Data items
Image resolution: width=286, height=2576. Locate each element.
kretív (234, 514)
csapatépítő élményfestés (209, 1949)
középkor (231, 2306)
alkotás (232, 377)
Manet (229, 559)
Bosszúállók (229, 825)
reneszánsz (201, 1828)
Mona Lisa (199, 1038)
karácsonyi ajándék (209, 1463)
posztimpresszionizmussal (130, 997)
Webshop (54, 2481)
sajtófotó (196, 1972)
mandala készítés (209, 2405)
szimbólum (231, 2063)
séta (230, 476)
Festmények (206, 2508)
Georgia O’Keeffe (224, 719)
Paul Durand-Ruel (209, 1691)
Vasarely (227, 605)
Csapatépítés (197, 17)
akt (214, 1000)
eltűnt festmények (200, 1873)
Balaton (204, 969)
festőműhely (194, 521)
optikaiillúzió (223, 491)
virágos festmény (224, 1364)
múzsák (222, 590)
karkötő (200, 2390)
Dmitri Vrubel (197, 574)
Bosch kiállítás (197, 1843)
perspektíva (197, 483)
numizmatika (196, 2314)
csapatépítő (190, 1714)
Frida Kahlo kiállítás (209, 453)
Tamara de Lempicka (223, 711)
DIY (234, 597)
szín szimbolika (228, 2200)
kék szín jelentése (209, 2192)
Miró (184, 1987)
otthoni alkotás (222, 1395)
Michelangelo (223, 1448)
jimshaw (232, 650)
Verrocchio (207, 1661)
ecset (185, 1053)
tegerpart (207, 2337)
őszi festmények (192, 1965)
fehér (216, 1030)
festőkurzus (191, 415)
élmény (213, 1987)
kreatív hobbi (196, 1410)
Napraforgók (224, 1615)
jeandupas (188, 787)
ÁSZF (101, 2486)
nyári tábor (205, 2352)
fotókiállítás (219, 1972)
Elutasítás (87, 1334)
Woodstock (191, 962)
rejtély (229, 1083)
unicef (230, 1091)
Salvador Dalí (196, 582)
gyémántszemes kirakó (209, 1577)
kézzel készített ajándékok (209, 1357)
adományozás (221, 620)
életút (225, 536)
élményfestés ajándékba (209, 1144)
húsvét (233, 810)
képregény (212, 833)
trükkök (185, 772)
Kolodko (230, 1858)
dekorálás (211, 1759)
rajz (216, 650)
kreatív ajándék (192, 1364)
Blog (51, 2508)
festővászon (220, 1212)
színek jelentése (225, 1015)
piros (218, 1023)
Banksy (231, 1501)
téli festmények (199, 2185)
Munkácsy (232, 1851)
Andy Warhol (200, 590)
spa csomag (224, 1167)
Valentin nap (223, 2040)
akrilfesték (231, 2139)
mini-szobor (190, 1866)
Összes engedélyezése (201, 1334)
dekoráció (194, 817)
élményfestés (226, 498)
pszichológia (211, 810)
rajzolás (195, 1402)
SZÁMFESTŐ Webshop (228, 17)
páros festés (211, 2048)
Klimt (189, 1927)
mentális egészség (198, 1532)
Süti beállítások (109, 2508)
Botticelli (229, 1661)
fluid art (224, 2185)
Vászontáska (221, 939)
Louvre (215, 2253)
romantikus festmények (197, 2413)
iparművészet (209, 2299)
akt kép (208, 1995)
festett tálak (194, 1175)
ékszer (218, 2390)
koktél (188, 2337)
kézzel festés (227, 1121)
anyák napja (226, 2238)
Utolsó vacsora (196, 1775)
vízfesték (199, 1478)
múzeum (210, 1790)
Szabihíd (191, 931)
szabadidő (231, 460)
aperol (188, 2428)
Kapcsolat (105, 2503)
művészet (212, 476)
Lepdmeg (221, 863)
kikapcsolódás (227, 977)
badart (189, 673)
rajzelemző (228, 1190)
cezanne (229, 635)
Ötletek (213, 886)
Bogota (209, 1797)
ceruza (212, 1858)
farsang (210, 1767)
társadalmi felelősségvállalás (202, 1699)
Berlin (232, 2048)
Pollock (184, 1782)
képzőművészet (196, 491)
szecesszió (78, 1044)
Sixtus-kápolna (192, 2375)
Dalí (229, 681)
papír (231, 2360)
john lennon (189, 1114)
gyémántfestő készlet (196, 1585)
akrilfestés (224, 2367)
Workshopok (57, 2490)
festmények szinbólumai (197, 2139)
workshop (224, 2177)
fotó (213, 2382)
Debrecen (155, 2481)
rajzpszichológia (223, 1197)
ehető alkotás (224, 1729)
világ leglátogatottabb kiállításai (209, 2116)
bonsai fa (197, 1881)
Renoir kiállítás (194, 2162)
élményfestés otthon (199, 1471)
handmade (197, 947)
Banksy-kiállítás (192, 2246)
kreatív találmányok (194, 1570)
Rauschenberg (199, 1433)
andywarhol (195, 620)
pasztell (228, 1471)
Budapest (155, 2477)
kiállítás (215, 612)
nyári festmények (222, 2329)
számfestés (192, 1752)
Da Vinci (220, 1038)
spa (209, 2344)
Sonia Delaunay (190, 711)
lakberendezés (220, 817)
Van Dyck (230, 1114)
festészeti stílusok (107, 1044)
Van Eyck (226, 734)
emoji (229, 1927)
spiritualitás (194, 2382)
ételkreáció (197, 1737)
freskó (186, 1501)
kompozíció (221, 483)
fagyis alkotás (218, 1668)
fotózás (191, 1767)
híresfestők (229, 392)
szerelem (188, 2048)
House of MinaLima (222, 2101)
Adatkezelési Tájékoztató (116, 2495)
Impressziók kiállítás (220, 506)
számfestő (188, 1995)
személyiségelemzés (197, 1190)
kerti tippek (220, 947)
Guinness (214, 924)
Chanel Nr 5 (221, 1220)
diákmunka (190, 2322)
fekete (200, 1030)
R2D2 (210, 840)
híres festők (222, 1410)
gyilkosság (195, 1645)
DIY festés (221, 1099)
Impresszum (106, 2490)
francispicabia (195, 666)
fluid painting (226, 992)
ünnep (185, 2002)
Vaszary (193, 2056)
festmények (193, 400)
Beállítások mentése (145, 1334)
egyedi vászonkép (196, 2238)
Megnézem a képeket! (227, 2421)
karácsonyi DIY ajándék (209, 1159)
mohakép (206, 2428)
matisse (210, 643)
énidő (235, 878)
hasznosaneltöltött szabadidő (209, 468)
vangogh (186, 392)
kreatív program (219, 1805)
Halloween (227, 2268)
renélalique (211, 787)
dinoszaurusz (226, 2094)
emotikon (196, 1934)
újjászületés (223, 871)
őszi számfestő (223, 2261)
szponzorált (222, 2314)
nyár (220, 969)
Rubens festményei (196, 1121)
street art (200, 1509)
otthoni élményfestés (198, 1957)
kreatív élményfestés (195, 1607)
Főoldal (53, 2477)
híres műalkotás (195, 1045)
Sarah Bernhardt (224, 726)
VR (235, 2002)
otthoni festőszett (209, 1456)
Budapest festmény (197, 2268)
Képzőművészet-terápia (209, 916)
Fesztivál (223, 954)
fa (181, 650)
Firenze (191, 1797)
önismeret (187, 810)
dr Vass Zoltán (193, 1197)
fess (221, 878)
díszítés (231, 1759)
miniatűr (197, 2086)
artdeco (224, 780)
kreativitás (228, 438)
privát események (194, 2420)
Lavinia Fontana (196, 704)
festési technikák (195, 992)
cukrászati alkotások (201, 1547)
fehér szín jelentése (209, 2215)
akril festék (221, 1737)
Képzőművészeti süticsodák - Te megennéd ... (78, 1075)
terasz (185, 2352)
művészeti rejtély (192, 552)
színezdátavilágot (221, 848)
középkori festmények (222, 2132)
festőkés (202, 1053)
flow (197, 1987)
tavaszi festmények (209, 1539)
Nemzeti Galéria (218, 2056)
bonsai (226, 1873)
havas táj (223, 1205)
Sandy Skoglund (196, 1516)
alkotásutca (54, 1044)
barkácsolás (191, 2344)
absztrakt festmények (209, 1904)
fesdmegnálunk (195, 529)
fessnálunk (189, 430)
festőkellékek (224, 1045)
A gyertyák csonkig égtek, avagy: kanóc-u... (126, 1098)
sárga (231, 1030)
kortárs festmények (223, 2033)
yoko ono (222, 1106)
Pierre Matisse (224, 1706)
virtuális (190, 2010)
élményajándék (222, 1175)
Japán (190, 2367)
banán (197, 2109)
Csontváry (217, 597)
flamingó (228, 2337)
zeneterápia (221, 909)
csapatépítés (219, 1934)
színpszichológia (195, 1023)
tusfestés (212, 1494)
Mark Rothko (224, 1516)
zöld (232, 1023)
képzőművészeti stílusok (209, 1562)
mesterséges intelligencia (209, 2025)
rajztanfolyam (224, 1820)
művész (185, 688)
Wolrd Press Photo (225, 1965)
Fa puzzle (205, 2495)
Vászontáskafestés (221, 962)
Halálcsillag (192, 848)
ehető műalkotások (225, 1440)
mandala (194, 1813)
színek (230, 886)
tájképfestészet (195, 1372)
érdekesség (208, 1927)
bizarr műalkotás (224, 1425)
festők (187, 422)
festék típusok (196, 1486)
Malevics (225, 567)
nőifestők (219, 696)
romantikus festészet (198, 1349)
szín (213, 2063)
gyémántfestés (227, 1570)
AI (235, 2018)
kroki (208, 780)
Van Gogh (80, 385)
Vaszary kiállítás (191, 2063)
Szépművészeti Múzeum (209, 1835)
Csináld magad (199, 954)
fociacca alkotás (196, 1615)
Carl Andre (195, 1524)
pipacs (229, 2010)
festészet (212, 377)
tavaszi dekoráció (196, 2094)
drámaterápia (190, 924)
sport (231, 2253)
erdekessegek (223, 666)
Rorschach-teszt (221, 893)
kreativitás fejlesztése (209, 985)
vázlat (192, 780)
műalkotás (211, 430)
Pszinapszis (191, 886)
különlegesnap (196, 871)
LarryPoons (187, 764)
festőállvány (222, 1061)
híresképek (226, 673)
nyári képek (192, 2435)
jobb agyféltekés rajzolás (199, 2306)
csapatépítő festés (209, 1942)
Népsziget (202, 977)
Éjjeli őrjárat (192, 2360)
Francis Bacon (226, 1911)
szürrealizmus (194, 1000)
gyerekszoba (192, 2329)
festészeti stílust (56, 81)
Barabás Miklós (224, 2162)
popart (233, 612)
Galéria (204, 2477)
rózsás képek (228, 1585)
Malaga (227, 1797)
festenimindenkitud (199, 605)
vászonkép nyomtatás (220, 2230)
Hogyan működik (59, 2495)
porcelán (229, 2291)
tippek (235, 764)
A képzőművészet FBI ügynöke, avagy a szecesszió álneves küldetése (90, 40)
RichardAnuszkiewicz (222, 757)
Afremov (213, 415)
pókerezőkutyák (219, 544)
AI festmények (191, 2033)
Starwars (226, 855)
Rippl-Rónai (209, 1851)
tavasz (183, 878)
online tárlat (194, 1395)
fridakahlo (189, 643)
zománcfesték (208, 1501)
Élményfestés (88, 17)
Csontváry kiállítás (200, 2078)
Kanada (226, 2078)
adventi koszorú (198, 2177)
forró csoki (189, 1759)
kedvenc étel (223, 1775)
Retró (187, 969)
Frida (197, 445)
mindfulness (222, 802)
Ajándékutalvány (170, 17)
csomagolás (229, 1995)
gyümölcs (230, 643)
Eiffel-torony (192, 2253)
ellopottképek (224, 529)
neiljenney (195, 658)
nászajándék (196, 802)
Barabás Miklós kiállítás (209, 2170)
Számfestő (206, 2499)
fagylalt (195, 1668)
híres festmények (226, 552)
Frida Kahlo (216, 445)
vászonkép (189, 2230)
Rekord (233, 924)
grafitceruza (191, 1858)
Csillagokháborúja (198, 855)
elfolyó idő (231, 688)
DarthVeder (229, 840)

● TASK DETAILS
Starting at the line with "porcelán (229, 2291)", copy each line through the end of the data, both ends included, and give nothing else.

● OUTPUT OF THE TASK
porcelán (229, 2291)
tippek (235, 764)
A képzőművészet FBI ügynöke, avagy a szecesszió álneves küldetése (90, 40)
RichardAnuszkiewicz (222, 757)
Afremov (213, 415)
pókerezőkutyák (219, 544)
AI festmények (191, 2033)
Starwars (226, 855)
Rippl-Rónai (209, 1851)
tavasz (183, 878)
online tárlat (194, 1395)
fridakahlo (189, 643)
zománcfesték (208, 1501)
Élményfestés (88, 17)
Csontváry kiállítás (200, 2078)
Kanada (226, 2078)
adventi koszorú (198, 2177)
forró csoki (189, 1759)
kedvenc étel (223, 1775)
Retró (187, 969)
Frida (197, 445)
mindfulness (222, 802)
Ajándékutalvány (170, 17)
csomagolás (229, 1995)
gyümölcs (230, 643)
Eiffel-torony (192, 2253)
ellopottképek (224, 529)
neiljenney (195, 658)
nászajándék (196, 802)
Barabás Miklós kiállítás (209, 2170)
Számfestő (206, 2499)
fagylalt (195, 1668)
híres festmények (226, 552)
Frida Kahlo (216, 445)
vászonkép (189, 2230)
Rekord (233, 924)
grafitceruza (191, 1858)
Csillagokháborúja (198, 855)
elfolyó idő (231, 688)
DarthVeder (229, 840)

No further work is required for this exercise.